Has anyone heard about the new six stroke engine that has just come out? They have a working prototype and it seems as if this engine has some real merits.

No cooling system
More power
Less engine weight

In case you have not read this article, its pretty neat. Its not that long of an article and its pretty interesting. Any thoughts on this new six stroke engine?

Six Stroke Engine


----------



## Live Oak (Dec 22, 2003)

Welcome to Tractor Forum Drawbar! Interesting article. Sure would be nice to have access to an engine that efficient. Fuel prices are insane and looks like they may go up again.


----------



## chrpmaster (May 5, 2004)

Interesting article Travis. 

I was thinking about how the six stroke engine would work. If a regular 4 stroke engine has Intake, Compression, Power and Exhaust strokes it sounds like this engine would add 2 more strokes by spraying water into the hot cylinder after the exhaust stroke and using the steam that results for another power stroke. So the 5th stroke would be the introduction of the water and the 6th would be some type of exhaust of the steam. Then it would start back on the "normal" 4 strokes again. Did I get that right?

Obviously as stated in the article the issues of the water freezing and were to store the water on the vehicle would be problems to overcome since the engine uses about the same ammount of water as fuel. Pretty neat concept though and may prove to be quite viable as fuel prices continue to increase. 

My brother works at International Truck Company and he said the ongoing issue they are and have been dealing with is how to redesign their engines to meet the new environmental standards starting in 2007. If this six stroke technology cleans up the burning of diesal fuel it could have saved them millions of dollars reengineering their engines.

It never ceases to amaze me the innovative minds of people. 

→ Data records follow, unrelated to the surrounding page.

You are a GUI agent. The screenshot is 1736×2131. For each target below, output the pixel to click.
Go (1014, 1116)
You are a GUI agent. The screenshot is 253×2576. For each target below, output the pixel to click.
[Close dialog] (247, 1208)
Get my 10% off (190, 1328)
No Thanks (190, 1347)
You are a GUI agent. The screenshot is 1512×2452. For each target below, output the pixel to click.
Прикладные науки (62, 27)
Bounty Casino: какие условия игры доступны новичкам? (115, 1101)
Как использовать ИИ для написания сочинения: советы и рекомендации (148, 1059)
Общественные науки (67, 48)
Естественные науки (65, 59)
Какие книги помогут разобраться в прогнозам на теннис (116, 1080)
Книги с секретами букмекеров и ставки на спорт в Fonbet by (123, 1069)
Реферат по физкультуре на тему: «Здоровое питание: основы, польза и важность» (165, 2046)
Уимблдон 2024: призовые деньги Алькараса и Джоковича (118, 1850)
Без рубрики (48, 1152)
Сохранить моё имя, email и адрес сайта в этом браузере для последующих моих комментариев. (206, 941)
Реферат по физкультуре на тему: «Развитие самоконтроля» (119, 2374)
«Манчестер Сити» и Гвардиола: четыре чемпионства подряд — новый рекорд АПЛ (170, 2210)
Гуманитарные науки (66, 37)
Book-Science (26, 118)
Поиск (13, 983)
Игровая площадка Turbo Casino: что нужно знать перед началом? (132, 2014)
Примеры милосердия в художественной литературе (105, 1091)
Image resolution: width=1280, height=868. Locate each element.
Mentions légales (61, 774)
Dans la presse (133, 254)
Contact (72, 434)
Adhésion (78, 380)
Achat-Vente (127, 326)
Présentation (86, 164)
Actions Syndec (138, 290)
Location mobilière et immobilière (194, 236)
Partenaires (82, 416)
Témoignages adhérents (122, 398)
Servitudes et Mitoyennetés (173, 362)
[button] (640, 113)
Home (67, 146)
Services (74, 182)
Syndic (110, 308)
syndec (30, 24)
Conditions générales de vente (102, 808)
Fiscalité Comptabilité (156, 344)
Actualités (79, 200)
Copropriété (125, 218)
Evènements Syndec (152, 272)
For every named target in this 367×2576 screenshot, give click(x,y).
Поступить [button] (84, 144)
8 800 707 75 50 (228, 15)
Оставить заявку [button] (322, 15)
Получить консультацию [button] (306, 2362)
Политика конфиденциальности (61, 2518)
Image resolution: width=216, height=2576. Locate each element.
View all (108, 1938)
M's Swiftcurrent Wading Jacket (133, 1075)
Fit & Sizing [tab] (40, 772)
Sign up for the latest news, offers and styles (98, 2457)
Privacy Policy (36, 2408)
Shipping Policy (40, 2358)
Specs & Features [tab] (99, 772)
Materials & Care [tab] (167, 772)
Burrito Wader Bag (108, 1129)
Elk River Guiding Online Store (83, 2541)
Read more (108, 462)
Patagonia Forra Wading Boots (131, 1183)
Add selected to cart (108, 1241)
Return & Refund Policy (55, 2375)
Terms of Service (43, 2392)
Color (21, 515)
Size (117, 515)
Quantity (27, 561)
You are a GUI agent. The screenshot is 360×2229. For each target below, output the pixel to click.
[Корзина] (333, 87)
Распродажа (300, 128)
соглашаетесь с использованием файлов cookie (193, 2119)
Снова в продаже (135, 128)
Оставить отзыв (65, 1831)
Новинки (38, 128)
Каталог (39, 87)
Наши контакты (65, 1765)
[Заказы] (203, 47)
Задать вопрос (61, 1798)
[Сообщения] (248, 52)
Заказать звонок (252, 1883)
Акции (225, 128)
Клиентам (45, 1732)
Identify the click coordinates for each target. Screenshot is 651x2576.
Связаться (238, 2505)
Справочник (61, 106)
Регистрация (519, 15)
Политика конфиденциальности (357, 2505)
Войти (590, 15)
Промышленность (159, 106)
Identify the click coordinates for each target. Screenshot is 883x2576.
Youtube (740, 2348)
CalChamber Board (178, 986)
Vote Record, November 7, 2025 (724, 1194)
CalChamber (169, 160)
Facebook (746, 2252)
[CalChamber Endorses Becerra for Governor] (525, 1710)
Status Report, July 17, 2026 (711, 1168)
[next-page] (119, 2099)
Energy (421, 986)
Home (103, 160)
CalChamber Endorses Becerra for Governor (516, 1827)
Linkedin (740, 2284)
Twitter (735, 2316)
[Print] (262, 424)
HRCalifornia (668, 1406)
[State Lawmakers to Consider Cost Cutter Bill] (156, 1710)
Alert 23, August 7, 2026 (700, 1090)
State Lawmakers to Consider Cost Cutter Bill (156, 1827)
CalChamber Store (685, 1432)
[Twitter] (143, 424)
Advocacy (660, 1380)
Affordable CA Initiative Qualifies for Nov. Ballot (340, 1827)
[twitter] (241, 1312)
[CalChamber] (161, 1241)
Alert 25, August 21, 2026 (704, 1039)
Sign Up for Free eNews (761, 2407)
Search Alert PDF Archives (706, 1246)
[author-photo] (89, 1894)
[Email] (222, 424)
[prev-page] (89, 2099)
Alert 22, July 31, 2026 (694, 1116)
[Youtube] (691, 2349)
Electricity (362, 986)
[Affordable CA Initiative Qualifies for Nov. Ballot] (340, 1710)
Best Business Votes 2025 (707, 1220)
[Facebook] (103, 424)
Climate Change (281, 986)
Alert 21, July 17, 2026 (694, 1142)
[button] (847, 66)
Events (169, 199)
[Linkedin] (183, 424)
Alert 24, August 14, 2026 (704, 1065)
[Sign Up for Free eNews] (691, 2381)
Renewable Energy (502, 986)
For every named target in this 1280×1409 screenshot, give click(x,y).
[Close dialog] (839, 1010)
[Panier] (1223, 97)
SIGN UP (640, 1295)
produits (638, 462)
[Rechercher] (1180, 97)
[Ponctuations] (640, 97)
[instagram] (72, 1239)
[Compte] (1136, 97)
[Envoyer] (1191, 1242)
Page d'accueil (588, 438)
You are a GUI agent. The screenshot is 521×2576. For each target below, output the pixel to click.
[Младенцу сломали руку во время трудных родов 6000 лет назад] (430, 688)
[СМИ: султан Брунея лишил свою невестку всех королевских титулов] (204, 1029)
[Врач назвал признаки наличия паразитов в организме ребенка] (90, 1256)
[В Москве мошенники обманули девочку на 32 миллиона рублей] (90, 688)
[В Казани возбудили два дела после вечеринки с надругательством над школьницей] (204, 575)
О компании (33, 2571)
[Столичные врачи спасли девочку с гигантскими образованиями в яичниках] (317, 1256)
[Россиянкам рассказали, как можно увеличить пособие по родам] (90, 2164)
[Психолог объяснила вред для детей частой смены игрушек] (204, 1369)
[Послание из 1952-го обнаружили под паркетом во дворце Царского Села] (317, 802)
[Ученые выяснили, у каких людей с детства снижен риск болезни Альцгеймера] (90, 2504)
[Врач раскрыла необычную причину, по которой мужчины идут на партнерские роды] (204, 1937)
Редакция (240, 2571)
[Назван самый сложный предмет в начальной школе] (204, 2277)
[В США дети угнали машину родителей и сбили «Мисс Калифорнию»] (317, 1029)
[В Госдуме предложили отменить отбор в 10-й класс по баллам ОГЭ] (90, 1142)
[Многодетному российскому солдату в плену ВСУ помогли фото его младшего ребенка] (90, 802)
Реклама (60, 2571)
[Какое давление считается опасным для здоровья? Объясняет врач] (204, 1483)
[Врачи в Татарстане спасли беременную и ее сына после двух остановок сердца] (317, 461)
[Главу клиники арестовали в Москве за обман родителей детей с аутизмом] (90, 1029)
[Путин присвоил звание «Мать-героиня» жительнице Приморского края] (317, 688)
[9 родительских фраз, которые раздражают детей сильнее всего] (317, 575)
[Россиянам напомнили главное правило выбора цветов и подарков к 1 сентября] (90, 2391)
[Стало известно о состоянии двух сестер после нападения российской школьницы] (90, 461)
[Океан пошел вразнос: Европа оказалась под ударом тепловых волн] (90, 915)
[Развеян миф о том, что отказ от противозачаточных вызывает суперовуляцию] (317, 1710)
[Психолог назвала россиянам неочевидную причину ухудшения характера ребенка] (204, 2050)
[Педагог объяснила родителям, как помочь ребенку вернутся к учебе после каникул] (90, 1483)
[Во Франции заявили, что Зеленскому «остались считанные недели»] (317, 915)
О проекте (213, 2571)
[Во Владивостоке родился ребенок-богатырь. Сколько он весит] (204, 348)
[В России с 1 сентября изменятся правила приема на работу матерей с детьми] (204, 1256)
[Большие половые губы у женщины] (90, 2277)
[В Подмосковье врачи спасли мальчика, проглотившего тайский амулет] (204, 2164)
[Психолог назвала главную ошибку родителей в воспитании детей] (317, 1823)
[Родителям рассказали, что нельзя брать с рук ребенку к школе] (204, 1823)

Thanks for sharing it with us.
Andy


----------



## DixieTom (Feb 11, 2006)

I tell u what, it makes a little sense, but dont know how it would pass the ol'e muster with the safety & longevity issue. Just don't see it making it at this juncture

I am betting on H20 and H-based units right now. Got my $ where my mouth is on this one, I tell u what.

Now, if I could find a way to use some of Dean's hot air, we could fly around the globe and back. HE-HE (just kidding) 

-tom


----------



## Live Oak (Dec 22, 2003)

> _Originally posted by DixieTom _
> *
> Now, if I could find a way to use some of Dean's hot air, we could fly around the globe and back. HE-HE (just kidding)
> 
> -tom *



:lmao: :lmao: :lmao: :lmao: yumyum yumyum yumyum :hand: :hand: :hand: :duh: :hide: You missed your calling as a comedian Tom! We are having red beans and rice tonight............... I will keep that hot air cycle in mind although I think I may be contributing to global warming with excessive greenhouse gas emitions.


----------